2.3. Clinical Observation and Sample Collection
Clinical observation and rectal temperature were continuously recorded for 14 days after immunization and 14 days after the challenge. Animal weights were measured on day 0 before immunization, on day 28 before the challenge, and before euthanasia on day 56, which was 28 days after the challenge.
Nasal swabs were collected daily for 14 days postimmunization and postchallenge. Samples collected from M. bovis HB0801-challenged groups were placed and fully vortexed in tubes containing 1 mL sterile PBS, filtered through a 0.45 µm syringe filter; all samples were then stored at −20 °C for PCR/RT-PCR and M. bovis counting. Both serum and whole-blood samples were collected on days 0, 7, 14, 21, 28, 35, 42, 49, and 56 after immunization for antibody and cytokine detection. Lungs were collected and fixed in 4% paraformaldehyde for 48 h, then embedded in paraffin. Hematoxylin–eosin (HE) staining was performed on the sections, followed by histopathological examination.

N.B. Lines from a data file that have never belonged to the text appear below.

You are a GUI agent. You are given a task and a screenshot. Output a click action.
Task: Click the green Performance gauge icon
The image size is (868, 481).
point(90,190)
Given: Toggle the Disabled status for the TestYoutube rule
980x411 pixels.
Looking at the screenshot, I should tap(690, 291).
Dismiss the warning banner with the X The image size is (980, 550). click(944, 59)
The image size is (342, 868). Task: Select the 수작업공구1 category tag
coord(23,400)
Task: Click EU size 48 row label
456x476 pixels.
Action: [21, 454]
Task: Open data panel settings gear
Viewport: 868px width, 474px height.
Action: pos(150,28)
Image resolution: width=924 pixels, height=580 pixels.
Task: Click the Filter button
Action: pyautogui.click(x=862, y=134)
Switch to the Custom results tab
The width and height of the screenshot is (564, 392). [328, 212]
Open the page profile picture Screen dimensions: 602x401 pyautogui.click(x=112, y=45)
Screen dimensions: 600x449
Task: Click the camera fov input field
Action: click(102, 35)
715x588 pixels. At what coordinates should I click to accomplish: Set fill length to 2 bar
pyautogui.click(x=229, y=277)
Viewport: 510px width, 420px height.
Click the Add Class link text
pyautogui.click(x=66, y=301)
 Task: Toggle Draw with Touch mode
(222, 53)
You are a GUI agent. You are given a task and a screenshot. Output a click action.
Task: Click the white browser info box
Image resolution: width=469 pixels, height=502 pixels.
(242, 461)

2.4. Virus and Bacteria Shedding
Genomes of the treated nasal swabs were extracted, followed by PCR/RT-PCR to detect the M. bovis using the uvrC gene and BoHV-1 using gG and TK genes, as previously described [12,16]. The primers used in this study are listed in Table 2. The programs for M. bovis and BoHV-1 gG and tk genes are as follows:
Table 2.
Detailed primer sequences.
| Target Gene | Primer Sequence (5′→3′) | Target Gene Length |
|---|---|---|
| gG | Forward: CCGACCGCCTCCTACACCAGATGCT | Delated strain: 524 bp Wild-type strain: 1859 bp |
| Reverse: GGGTGTAGGCAAGCTCACCGCAACG | ||
| TK | Forward: ACGGGCTGGGAAAGACAACAACGG | Delated strain: 235 bp Wild-type strain: 868 bp |
| Reverse: GCGGACACGTCCAGCACGAACA | ||
| gB | Forward: AGCACCTTTGTGGACCTAA | 118 bp |
| Reverse: GCTGTATCTCGCTGTAGTCG | ||
| uvrC | Forward: TAATTTAGAAGCTTTAAATGAGCGC | 238 bp |
| Reverse: CATATCTAGGTCAATTAAGGCTTTG |
M. bovis uvrC gene PCR reaction conditions: 95 °C for 3 min; 95 °C for 15 s, 55 °C for 15 s, 72 °C for 30 s, 35 cycles; 72 °C for 5 min. For the BoHV-1 gG PCR reaction conditions: 95 °C for 3 min; 95 °C for 15 s, 60.5 °C for 15 s, 72 °C for 40 s, 35 cycles; 72 °C for 5 min. Similarly, for the BoHV-1 tk gene PCR, the conditions were: 95 °C for 3 min; 95 °C for 15 s, 60.5 °C for 15 s, 72 °C for 30 s, 35 cycles; 72 °C for 5 min.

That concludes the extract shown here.